We found a survival rate of 98.9% at 10 years after surgery in active patients younger than 30 years. Our observations support the continued use of ceramic bearing surfaces in young adults. Nonetheless, our findings also suggest surgeons should be aware of the potential risks of impingement, ceramic fracture, and noise associated with the use of alumina-on-alumina articulation. In addition, our observations show lifetime events including job choice, pregnancy, and childbirth should be considered when choosing THA for patients younger than 30 years. Continued followup during the next decade will add to our knowledge of the value of alumina-on-alumina implants in THAs in young adult patients.
Acknowledgments
We thank Young-Min Kim MD for performing the index arthroplasties in some of the subjects included in this study.
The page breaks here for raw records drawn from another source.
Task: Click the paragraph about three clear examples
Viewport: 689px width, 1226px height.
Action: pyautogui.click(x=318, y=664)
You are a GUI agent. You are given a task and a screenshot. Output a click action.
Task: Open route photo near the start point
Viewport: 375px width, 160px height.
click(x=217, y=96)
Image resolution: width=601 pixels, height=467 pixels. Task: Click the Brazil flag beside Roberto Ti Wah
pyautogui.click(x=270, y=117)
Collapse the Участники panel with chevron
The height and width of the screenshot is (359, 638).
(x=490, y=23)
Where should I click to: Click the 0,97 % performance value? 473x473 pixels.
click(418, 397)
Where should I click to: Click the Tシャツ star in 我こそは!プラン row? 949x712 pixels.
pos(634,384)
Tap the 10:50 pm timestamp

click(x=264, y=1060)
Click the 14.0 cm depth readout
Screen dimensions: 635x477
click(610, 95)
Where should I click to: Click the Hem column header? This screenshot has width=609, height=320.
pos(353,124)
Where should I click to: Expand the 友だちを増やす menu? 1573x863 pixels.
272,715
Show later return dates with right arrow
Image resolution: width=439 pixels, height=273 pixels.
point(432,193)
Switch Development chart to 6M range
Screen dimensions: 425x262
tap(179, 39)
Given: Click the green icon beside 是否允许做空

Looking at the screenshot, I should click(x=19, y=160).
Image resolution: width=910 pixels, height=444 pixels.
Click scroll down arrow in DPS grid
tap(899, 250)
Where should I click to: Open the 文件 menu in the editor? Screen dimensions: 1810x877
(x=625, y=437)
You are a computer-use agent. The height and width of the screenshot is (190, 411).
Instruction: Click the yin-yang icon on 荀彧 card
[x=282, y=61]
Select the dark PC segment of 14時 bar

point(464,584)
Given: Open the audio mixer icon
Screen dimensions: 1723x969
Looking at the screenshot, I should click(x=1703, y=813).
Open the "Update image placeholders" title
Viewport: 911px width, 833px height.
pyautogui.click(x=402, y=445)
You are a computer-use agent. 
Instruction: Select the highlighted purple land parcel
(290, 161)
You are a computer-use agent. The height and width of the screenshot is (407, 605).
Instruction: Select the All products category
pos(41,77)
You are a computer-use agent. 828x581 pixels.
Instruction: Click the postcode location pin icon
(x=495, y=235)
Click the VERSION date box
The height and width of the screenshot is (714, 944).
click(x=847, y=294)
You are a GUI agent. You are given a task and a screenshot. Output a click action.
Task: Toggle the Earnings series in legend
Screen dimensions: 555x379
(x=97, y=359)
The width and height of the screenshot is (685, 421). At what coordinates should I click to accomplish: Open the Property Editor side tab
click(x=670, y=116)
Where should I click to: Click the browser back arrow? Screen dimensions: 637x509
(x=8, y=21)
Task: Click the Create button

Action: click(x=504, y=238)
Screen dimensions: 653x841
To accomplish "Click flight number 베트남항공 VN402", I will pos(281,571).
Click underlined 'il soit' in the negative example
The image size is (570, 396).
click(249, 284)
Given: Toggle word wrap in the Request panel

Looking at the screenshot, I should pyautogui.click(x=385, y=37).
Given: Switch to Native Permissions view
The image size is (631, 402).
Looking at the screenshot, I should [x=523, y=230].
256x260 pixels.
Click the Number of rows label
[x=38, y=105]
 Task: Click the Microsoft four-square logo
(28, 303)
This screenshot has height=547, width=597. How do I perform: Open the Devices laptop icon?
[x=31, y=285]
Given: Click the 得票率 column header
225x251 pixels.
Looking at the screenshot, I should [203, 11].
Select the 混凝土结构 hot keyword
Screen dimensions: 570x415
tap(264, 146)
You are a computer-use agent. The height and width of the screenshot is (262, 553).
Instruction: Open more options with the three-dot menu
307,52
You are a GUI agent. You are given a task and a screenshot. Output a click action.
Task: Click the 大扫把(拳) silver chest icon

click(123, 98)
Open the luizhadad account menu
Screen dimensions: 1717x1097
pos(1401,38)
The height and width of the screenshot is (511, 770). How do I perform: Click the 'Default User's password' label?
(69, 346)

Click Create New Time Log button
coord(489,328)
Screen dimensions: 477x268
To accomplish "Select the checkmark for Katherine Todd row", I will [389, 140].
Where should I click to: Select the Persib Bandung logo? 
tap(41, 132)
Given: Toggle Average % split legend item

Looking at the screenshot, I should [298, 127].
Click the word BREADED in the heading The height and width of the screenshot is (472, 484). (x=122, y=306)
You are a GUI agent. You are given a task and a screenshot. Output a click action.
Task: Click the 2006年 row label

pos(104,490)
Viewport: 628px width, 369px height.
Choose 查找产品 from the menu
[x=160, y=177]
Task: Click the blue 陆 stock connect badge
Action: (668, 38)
Appendix 1. Patient Followup Questionnaire
Regarding occupation
-
What was your occupation before THA?
Student ( )
Housewife ( )
Sales, marketing, or service worker ( )
Factory worker ( )
Farmer, fisherman, or construction worker ( )
Other ( )
Did you change your job after THA? (YES/NO)
-
If you changed your job, what occupation did you choose after THA.
Student ( )
Housewife ( )
Sales, marketing, or service worker ( )
Factory worker ( )
Farmer, fisherman, or construction worker ( )
Other ( )
-
When did you change your occupation?
( ) month(s) or ( ) year(s) after THA
What was the main reason for the change of occupation? Was it because of the THA you underwent?
Regarding delivery
The questions below are required only for female patients.
Did you have a baby or babies after your THA? (YES/NO)
How many babies did you have? ( )
What kind of method was used for delivery? (vaginal delivery/cesarean section)
If you chose cesarean section, did you choose it because of possible difficulties that could be incurred by the THA? (YES/NO)
Did your pain reoccur around hip area after delivery? (YES/NO)
Footnotes
The institution one or more of the authors (JJY and HJK) received funding from the Ministry of Knowledge Economy of Korea (Grant no. 10030019-2010-21) and the Seoul National University Hospital Research Fund (Grant no. 06-03-063).
All ICMJE Conflict of Interest Forms for authors and Clinical Orthopaedics and Related Research editors and board members are on file with the publication and can be viewed on request.
Clinical Orthopaedics and Related Research neither advocates nor endorses the use of any treatment, drug, or device. Readers are encouraged to always seek additional information, including FDA-approval status, of any drug or device prior to clinical use.
Each author certifies that his or her institution approved the human protocol for this investigation, that all investigations were conducted in conformity with ethical principles of research, and that informed consent was obtained.
This work was performed at Seoul National University College of Medicine, Seoul, South Korea.